Now please go to any other page that is not protected. It has edit links plastered all over it. Editing there is much much more obvious than on Wikipedia. I really encourage you to actually go and edit on Wikidata for longer than 2 minutes.
It took me a while to figure out that the item is protected (just like
the
Jerusalem item).
We have a lock icon in the top right corner to indicate protected items like this.
In other Wikimedia wikis that do have an "Edit" tab, that tab changes to "View source" if the page is protected, giving a visual indication of the page's status that people--Wikimedia insiders at least--can recognise.
Unprotected Wikidata items do have "edit" and "add" links, but they are less prominent. (The "add" link for adding new properties is hidden away
at
the very bottom of the page.) And when you do click "edit" or "add", it
is
not obvious what you are supposed to do, the way it is in text-based
wikis.
It is not a text-based wiki. So yes some things work differently. That doesn't necessarily mean they are worse. I dispute your claim that the edit links on Wikidata are less prominent than on Wikipedia.

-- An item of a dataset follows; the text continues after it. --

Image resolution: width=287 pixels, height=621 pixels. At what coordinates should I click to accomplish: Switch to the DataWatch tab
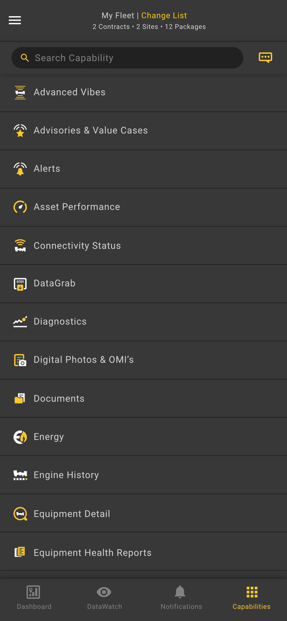[104, 598]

The learning curve involved in actually editing a Wikidata item is far steeper than it is in other Wikimedia wikis. There is no Wikidata equivalent of the "correcting a typo" edit in Wikipedia. You need to go away and learn the syntax before you can do anything at all in Wikidata.
There is the equivalent of fixing a typo. All edits on Wikidata are much more similar to a typo fix on Wikipedia than not. Fixing the year in the date of birth of a person for example is pretty quick and I'd argue easy. And since it is editing in place it is arguably easier than finding the date in a Wikipedia article's infobox template. Please go and actually try it our without prejudice.
I am the first to admit that we still have a long way to go when it comes to usability on Wikidata but the things you bring up are not it, Andreas.